Segment Start: THE INPUT
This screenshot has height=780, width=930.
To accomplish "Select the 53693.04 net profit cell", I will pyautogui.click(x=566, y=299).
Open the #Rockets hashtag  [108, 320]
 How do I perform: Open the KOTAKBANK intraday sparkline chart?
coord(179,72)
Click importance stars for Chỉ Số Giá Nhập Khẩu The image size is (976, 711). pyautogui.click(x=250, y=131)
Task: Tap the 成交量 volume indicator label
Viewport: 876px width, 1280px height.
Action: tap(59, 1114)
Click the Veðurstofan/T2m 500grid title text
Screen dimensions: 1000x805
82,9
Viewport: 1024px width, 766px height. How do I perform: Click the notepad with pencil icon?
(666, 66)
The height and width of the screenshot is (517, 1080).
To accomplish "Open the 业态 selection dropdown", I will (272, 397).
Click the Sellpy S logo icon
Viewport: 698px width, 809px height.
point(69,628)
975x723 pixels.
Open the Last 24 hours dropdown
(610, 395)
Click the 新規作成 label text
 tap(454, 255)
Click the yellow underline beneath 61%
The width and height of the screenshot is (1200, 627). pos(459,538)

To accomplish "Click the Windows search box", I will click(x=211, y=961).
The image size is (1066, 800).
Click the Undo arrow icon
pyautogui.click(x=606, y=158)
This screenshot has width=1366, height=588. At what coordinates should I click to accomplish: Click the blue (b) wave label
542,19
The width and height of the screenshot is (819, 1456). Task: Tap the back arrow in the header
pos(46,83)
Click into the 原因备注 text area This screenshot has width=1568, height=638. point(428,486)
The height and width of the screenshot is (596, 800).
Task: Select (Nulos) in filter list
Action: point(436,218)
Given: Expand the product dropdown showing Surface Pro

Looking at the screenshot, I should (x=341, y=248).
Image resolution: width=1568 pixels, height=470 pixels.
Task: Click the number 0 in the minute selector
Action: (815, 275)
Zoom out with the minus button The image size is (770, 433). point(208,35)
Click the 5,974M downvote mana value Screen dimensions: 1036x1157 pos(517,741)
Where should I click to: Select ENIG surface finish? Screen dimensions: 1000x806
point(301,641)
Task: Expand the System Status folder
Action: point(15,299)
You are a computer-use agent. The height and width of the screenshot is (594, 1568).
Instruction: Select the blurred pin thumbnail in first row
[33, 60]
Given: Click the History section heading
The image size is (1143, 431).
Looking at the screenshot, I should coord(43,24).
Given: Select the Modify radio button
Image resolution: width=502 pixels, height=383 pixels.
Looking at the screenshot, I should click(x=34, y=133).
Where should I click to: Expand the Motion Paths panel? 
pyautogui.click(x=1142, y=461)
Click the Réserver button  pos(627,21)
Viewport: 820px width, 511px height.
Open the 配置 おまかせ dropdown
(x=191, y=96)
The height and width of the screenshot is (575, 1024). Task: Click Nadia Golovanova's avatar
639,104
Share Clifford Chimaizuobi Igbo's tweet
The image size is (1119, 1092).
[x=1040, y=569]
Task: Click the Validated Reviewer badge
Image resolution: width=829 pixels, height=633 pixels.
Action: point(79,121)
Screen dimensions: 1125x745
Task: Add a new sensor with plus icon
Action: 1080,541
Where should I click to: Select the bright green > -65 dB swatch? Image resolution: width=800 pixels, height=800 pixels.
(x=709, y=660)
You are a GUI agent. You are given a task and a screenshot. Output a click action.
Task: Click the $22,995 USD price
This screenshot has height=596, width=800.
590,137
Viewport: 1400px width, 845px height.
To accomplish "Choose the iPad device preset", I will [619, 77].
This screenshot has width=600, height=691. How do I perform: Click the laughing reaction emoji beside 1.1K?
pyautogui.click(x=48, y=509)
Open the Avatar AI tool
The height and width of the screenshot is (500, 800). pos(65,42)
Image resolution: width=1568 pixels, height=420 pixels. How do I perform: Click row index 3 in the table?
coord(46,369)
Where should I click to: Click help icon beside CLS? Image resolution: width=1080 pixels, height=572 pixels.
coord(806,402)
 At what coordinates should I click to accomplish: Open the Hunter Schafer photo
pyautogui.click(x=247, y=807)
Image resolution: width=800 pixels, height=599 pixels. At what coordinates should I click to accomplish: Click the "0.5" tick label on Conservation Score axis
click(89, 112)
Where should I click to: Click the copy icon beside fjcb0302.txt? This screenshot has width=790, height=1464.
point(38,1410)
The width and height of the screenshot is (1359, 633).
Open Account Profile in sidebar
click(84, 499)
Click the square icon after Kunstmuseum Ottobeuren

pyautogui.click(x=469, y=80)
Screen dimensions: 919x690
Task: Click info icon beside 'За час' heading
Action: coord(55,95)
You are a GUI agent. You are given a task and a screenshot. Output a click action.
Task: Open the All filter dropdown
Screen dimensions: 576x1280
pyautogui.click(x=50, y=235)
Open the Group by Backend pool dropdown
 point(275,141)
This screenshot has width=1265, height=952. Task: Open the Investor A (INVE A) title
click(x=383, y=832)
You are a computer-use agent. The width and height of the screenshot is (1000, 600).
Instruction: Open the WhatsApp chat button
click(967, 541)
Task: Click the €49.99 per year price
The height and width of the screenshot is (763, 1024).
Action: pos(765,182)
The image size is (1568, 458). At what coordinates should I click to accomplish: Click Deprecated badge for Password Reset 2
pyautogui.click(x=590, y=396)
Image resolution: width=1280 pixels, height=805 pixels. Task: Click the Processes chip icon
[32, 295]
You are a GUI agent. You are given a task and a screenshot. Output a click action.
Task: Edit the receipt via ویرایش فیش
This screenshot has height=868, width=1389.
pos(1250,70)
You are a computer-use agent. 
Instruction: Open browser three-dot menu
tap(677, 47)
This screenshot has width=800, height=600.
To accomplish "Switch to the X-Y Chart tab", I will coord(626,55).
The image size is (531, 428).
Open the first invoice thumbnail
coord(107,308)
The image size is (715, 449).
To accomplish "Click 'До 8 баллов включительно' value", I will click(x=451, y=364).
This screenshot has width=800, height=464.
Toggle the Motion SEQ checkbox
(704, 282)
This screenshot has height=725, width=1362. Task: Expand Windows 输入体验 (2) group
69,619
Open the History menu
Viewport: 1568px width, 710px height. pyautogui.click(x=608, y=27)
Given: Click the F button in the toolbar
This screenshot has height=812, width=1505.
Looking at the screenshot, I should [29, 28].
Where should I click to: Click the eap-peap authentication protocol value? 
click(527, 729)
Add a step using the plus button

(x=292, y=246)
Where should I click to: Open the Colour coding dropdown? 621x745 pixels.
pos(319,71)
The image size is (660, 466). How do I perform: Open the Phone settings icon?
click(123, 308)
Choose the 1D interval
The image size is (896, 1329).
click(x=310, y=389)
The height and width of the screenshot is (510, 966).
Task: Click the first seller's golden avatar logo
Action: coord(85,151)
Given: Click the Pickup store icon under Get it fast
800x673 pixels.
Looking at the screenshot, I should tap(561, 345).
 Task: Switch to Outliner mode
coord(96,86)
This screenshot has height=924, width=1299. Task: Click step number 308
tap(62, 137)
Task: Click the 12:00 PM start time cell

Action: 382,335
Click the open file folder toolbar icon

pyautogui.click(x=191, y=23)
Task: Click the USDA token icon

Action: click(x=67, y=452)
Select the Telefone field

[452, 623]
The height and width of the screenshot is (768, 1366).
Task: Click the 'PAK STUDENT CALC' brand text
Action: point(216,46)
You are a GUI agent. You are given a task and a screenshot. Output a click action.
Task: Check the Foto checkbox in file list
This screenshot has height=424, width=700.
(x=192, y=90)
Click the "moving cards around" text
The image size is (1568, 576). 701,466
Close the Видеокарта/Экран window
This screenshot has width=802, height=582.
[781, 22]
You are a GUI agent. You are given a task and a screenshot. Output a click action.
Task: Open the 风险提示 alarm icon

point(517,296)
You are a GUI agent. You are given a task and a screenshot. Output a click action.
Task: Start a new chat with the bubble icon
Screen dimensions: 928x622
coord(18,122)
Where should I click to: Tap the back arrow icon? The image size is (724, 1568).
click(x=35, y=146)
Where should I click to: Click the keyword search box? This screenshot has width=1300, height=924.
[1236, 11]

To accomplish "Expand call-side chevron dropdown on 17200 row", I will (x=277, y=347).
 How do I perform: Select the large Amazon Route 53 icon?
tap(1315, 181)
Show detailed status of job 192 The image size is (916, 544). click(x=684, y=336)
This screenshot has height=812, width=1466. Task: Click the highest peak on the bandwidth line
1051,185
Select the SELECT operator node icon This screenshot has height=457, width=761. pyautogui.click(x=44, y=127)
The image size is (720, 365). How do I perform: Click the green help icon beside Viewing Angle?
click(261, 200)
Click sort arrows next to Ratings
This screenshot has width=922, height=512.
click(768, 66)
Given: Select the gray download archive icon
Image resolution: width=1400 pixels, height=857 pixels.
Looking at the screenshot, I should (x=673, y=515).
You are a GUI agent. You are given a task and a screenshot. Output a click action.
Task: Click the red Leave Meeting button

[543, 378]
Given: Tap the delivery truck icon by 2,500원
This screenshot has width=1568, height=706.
Segment End: THE INPUT
▶ DIRECTIONS
Every line above that includes the string "price" should be counted, and the answer should be that number only.

▶ REPLY TO THE EXERCISE
2